◆ Given passage ◆
Based on your new found knowledge and understanding of the dealer’s requirements of you and your department I suggest that you ask the hard questions before he does! The more you and your department are involved in the selling process in both vehicle sales and fixed operations the more productive and profitable you will be. The more accountable and verifiable your R.O.I. to the dealer the more secure your income and your job. Sell yourself and your department to your dealer with the leverage of proven performance in a clearly defined position on the team beyond what most dealers envisioned from their Internet Department and be paid accordingly.

I propose that you literally have the tail wag the dog, so to speak, by having the Internet Department become more than a lead generator with limited selling responsibilities. All communications, before, during and after the sale can, should and soon will be handled over the internet and/or on the dealership’s website which is already part of your “area of responsibility.”

Currently, Business Development Centers, or “B.D.C’s.”, coordinate selling opportunities developed on the telephone, showroom floor, service drive, data base marketing and in many cases the Internet. They rely on linked technology like telephony systems, vendors, such as Whos Calling, and onsite data base management systems, “DMS”, such as ADP and customer retention management systems, “CRM”, like Higher Gear, that are all now available on the internet.

Who is better prepared to coordinate communications and even transactions on the Internet than the Internet Manager?

Who has the best understanding of computers, software and integrated links to access and apply information? It better be you!

Customer Communication Centers, or “C.C.C’s.” provide a more integrated and accessible central point of contact at the dealership for your customers. All customer contacts for sales, service/parts and office should be channeled to one location from all sources including telephone, email, mail, internal DMS and CRM, Internet – you name it! The cross-sell opportunities between sales and service/parts by having one contact person suggesting shared opportunities is obvious but unlikely if they are handled by two different people or departments! Less obvious opportunities like customer complaints and key vendor communications provide the ability to turn a problem into a solution but only if channeled properly.

The Internet is hosting telephone, DMS and communications through webinars and emails so take charge and credit with the dealer. Re-define your role at the dealership by increasing your areas of responsibility!

Integrating the Internet into the selling process-Sales and Fixed Ops.

Most dealers have been traumatized by software solutions they are still paying for and never used. Usually they require secondary input, are redundant with other more integrated systems to the selling process or just lack real world applications to their deal flow – which is driven by human nature on all levels. “Inspect what you expect” coupled with standards like “you can’t manage what you can’t measure” can be applied to support your “close” for enhanced opportunities for you, your staff and your dealer.

Place your “Internet C.C.C.” squarely in the middle of all selling processes. Of course be careful what you ask for since an astute dealer will, and should, hold you accountable. No pain, no gain – so go for it!

As admitted, the “devil is in the details”, and there is no standard application to apply to all situations. Deciding “what to do and what to delegate”, and how to best integrate with your current systems to minimize disruption, is the key. Don’t throw out the baby with the bath water but expecting different results from the same action is a good definition of insanity.

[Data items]
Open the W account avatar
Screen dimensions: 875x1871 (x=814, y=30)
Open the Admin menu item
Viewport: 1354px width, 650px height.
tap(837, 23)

◆ Task instructions ◆
A: In the passage on dealership Internet Departments, list every company or product named as an example of available technology.
B: Reproduce the passage on dealership Internet Departments word for word, starting with "I propose that" and going on through "on the internet.".

◆ Results of the exercise ◆
A: Whos Calling, ADP, Higher Gear

B:
I propose that you literally have the tail wag the dog, so to speak, by having the Internet Department become more than a lead generator with limited selling responsibilities. All communications, before, during and after the sale can, should and soon will be handled over the internet and/or on the dealership’s website which is already part of your “area of responsibility.”

Currently, Business Development Centers, or “B.D.C’s.”, coordinate selling opportunities developed on the telephone, showroom floor, service drive, data base marketing and in many cases the Internet. They rely on linked technology like telephony systems, vendors, such as Whos Calling, and onsite data base management systems, “DMS”, such as ADP and customer retention management systems, “CRM”, like Higher Gear, that are all now available on the internet.